Polémique en Espagne: la restauration épouvantable d’un tableau de la Vierge ne passe pas (photos)

Immaculée Conception de l’Escorial, peinture de Murillo.
Immaculée Conception de l’Escorial, peinture de Murillo. - BelgaImage

Il ne s’agit pas de n’importe quelle peinture. Mais bien d’une copie de la célèbre « Immaculée Conception de l’Escorial », dont l’original est détenu au musée du Prado, à Madrid. Un collectionneur d’art privé, originaire de Valence, aurait mandaté un restaurant de meubles de remettre en état la copie de ce tableau de Bartolomé Esteban Murillo, grand peintre baroque du XVIIe siècle et chef de file de l’école de Séville, comme le relate Le Parisien.

Après quelques retouches, tout de même payées 1.200 euros, le tableau est devenu complètement méconnaissable, comme l’explique le quotidien catalan La Vanguardia.
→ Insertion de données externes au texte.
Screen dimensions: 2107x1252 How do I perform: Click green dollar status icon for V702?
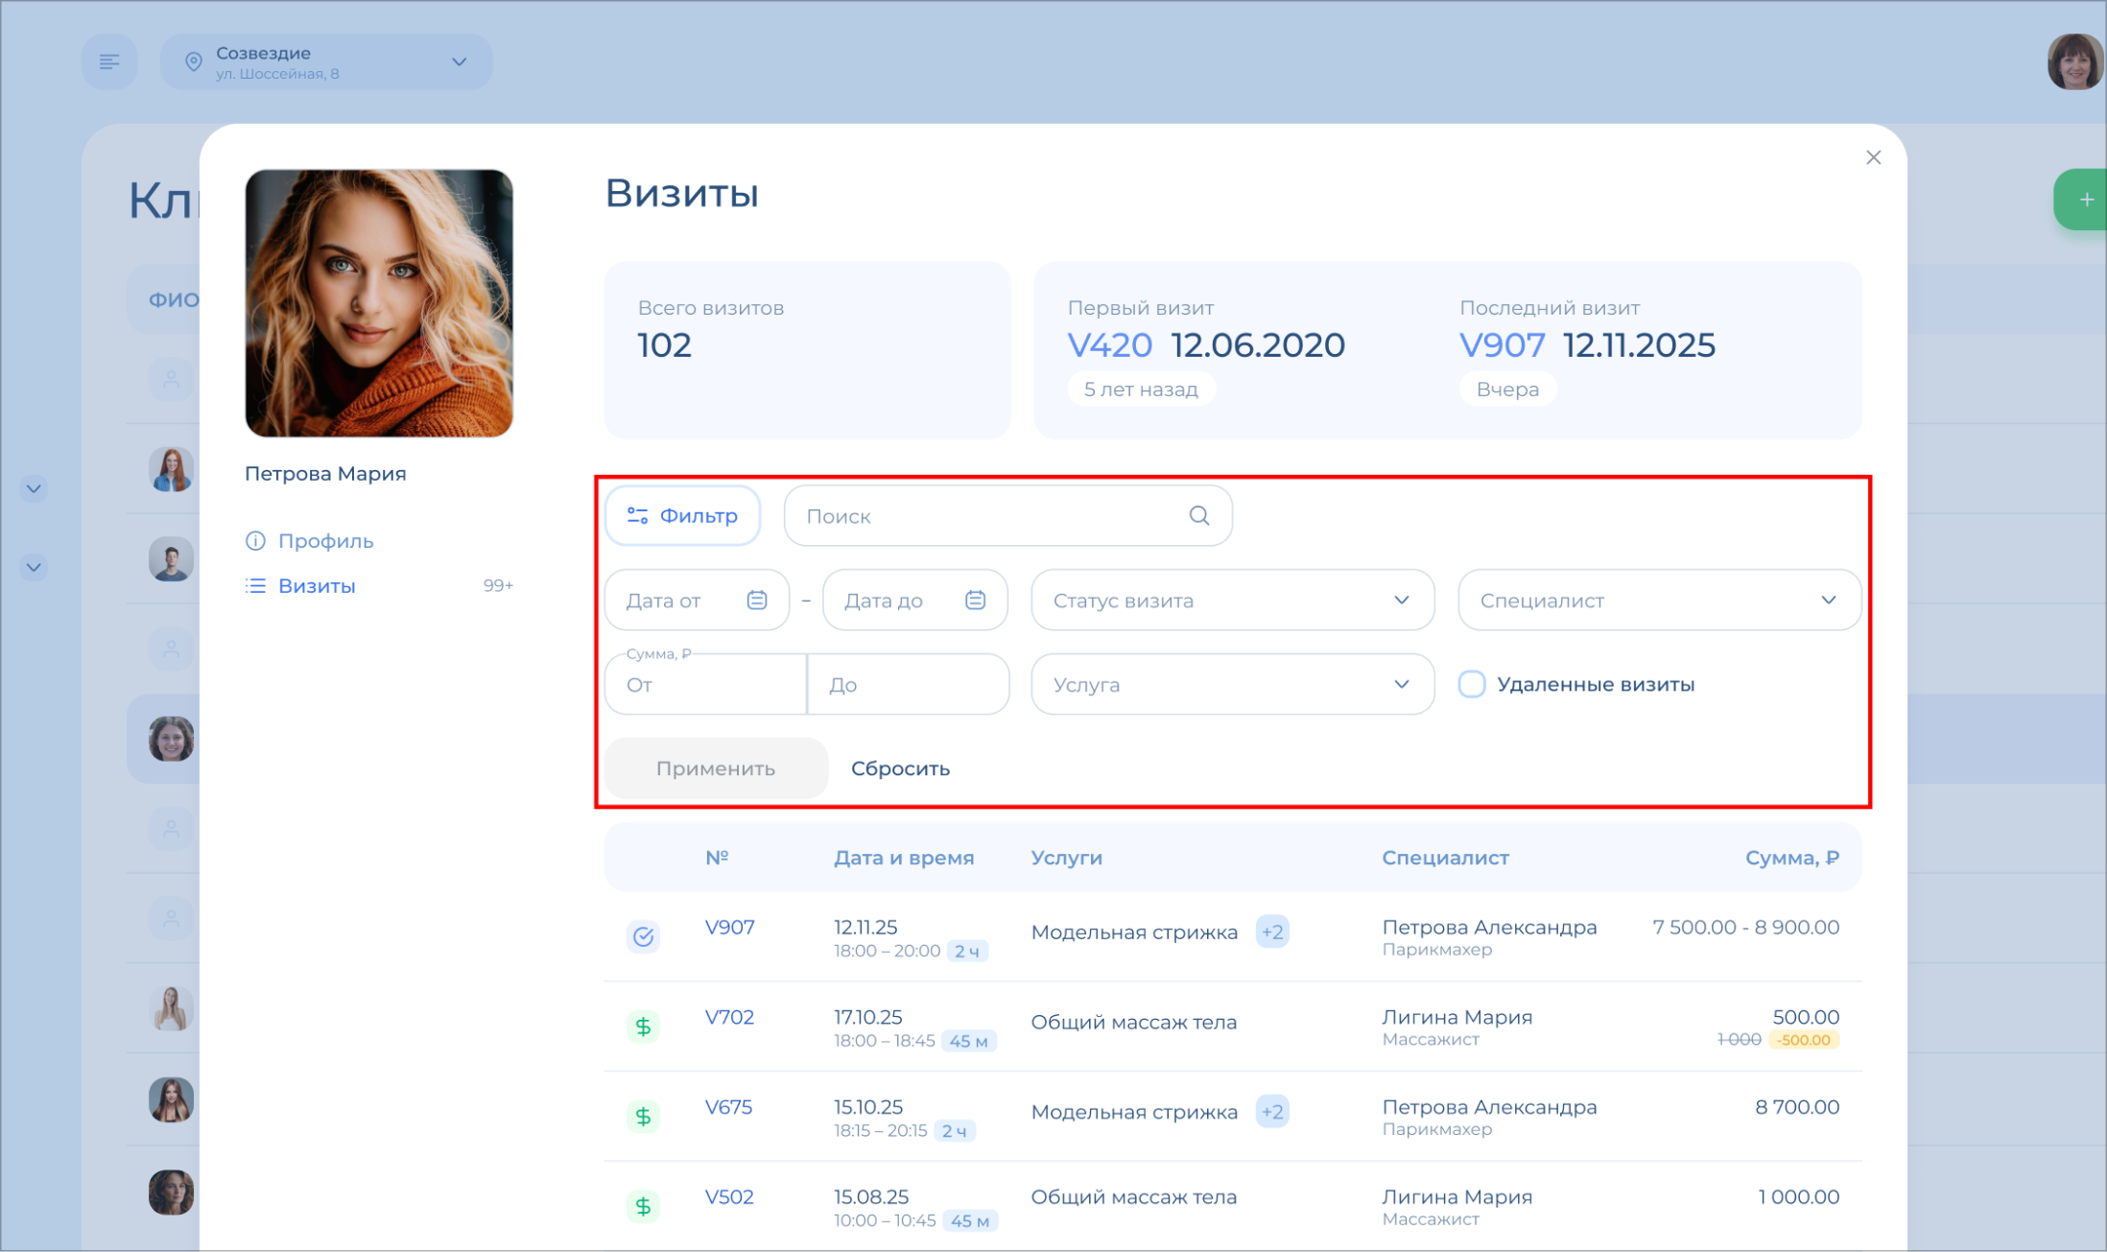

Le visage de la Vierge Marie fait peine à voir et provoque la polémique en Espagne alors qu’un autre restaurateur, professionnel du genre, a été engagé pour tenter de réparer la bourde. Nul doute qu’il va lui falloir un brin de génie pour remettre l’œuvre d’art en l’état.

Un célèbre précédent

En Espagne, l’histoire provoque un tollé dans la presse et sur les réseaux sociaux. Et mine de rien, ce genre d’affaire n’a rien de neuf. « Nous ne les découvrons que lorsque des personnes les signalent à la presse ou sur les réseaux sociaux, mais il y a de nombreuses situations où les travaux sont entrepris par des personnes qui ne sont pas formées », informe María Borja, vice-présidente de l’Association des conservateurs et restaurateurs espagnols, interviewée par le Guardian.

Aucune formation obligatoire n’est prévue par la loi espagnole avant de s’attaquer à la restauration d’un tableau. Une faille du système qui s’est donc vue avec ce Murillo devenu catastrophique. Et qui s’était déjà révélé au grand public par le passé. Le Huffington Post pointe l’exemple du « Ecce Homo » de Borja. En 2012, une octogénaire vivant dans le village où la peinture murale a été réalisée à la fin du XIXe siècle avait « massacré » l’œuvre devenu, pour le grand public, « Ecce Mono » : ou « voici le singe ». À l’époque, cette restauration ratée avait attiré de nombreux visiteurs.